### Problem to work on
Turn every one of the rows below into a numbered list, and leave out the blank lines.

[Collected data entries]
-- Opening Marker --
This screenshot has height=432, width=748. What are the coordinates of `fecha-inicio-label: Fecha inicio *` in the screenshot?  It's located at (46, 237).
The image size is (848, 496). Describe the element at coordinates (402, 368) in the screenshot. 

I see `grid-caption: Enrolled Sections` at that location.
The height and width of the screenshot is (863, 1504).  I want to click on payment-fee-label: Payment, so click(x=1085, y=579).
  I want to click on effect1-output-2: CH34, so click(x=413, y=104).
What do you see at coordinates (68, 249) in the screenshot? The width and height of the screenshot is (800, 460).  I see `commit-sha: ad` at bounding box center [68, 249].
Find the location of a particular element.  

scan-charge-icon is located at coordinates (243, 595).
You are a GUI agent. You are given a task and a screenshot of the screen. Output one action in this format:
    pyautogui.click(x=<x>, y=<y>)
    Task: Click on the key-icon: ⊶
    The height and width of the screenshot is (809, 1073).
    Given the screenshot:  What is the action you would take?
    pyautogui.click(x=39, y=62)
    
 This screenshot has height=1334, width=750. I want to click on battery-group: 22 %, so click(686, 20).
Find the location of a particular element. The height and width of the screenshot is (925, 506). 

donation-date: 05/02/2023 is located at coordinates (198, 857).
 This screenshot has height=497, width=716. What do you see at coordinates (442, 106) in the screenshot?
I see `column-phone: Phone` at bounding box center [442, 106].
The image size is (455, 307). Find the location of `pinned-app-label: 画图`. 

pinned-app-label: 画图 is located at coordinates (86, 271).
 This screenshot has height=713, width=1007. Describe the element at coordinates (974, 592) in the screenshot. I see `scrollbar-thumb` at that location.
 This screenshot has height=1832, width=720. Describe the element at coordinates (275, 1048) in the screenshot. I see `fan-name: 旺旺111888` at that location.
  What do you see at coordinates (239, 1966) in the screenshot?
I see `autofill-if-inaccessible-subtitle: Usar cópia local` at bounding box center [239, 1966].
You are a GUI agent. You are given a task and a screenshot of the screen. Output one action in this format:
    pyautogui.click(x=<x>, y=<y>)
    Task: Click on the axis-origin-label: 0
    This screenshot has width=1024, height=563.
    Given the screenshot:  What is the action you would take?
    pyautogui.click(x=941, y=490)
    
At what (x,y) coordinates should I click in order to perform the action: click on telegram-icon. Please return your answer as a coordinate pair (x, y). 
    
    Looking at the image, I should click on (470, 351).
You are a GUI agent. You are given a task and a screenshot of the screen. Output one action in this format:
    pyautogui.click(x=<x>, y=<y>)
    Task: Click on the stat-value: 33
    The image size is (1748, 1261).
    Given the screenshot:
-- Closing Marker --
### The answer
1. This screenshot has height=432, width=748. What are the coordinates of `fecha-inicio-label: Fecha inicio *` in the screenshot?  It's located at (46, 237).
2. The image size is (848, 496). Describe the element at coordinates (402, 368) in the screenshot. 
3. I see `grid-caption: Enrolled Sections` at that location.
4. The height and width of the screenshot is (863, 1504).  I want to click on payment-fee-label: Payment, so click(x=1085, y=579).
5.   I want to click on effect1-output-2: CH34, so click(x=413, y=104).
6. What do you see at coordinates (68, 249) in the screenshot? The width and height of the screenshot is (800, 460).  I see `commit-sha: ad` at bounding box center [68, 249].
7. Find the location of a particular element.  
8. scan-charge-icon is located at coordinates (243, 595).
9. You are a GUI agent. You are given a task and a screenshot of the screen. Output one action in this format:
10.     pyautogui.click(x=<x>, y=<y>)
11.     Task: Click on the key-icon: ⊶
12.     The height and width of the screenshot is (809, 1073).
13.     Given the screenshot:  What is the action you would take?
14.     pyautogui.click(x=39, y=62)
15.  This screenshot has height=1334, width=750. I want to click on battery-group: 22 %, so click(686, 20).
16. Find the location of a particular element. The height and width of the screenshot is (925, 506). 
17. donation-date: 05/02/2023 is located at coordinates (198, 857).
18.  This screenshot has height=497, width=716. What do you see at coordinates (442, 106) in the screenshot?
19. I see `column-phone: Phone` at bounding box center [442, 106].
20. The image size is (455, 307). Find the location of `pinned-app-label: 画图`. 
21. pinned-app-label: 画图 is located at coordinates (86, 271).
22.  This screenshot has height=713, width=1007. Describe the element at coordinates (974, 592) in the screenshot. I see `scrollbar-thumb` at that location.
23.  This screenshot has height=1832, width=720. Describe the element at coordinates (275, 1048) in the screenshot. I see `fan-name: 旺旺111888` at that location.
24.   What do you see at coordinates (239, 1966) in the screenshot?
25. I see `autofill-if-inaccessible-subtitle: Usar cópia local` at bounding box center [239, 1966].
26. You are a GUI agent. You are given a task and a screenshot of the screen. Output one action in this format:
27.     pyautogui.click(x=<x>, y=<y>)
28.     Task: Click on the axis-origin-label: 0
29.     This screenshot has width=1024, height=563.
30.     Given the screenshot:  What is the action you would take?
31.     pyautogui.click(x=941, y=490)
32. At what (x,y) coordinates should I click in order to perform the action: click on telegram-icon. Please return your answer as a coordinate pair (x, y). 
33.     Looking at the image, I should click on (470, 351).
34. You are a GUI agent. You are given a task and a screenshot of the screen. Output one action in this format:
35.     pyautogui.click(x=<x>, y=<y>)
36.     Task: Click on the stat-value: 33
37.     The image size is (1748, 1261).
38.     Given the screenshot:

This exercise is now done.